Es dreht sich. Der Wind kommt mittlerweile aus allen Richtungen. Pessimisten würden sagen, der Arme hat nur noch Gegenwind. Ich sage, ich habe nur noch Rückenwind. Egal, in welche Richtung ich schaue, ich habe den Wind im Rücken, kann mich zurücklehnen, anlehnen. Jeder Weg fühlt sich irgendwie richtig an.
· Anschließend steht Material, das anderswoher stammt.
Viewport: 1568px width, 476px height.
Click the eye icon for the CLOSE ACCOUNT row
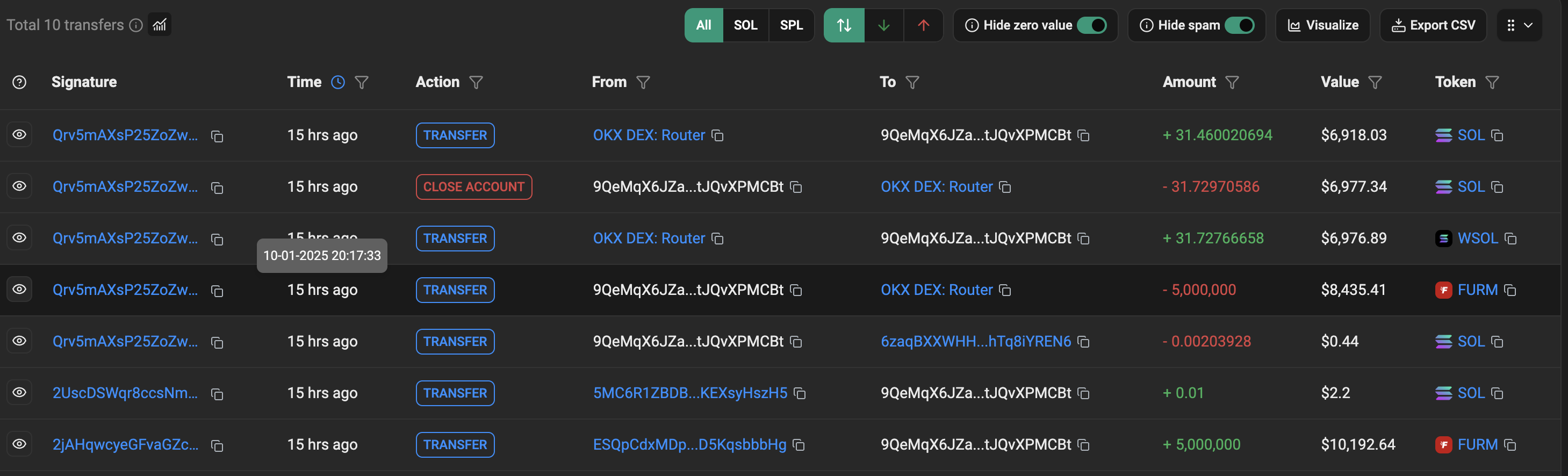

Aber der Wind ist nicht warm, er ist schneidig und kalt. Egal, welchen Weg ich nehmen werde, es wird nicht leicht sein, mein Leben in diese Richtung zu delegieren. Mit jedem Tag tun sich mehr Möglichkeiten auf und werfen mich in eine andere Richtung. Bleib ich, geh ich? Und wohin? Es stellt sich keine Euphorie ein, dazu ist meine Zukunft einfach zu ungewiss. Aber ich spüre, dass ich lebe. Und das sehr deutlich. Blockaden haben sich aufgelöst oder werden kleiner, neue tun sich auf. Es dreht sich. Weiter.
…schön beschrieben…
Wie schrieb Björn in Anlehnung an einen Film mal so schön?
Leben ist einfach – man trifft Entscheidungen und blickt nicht zurück.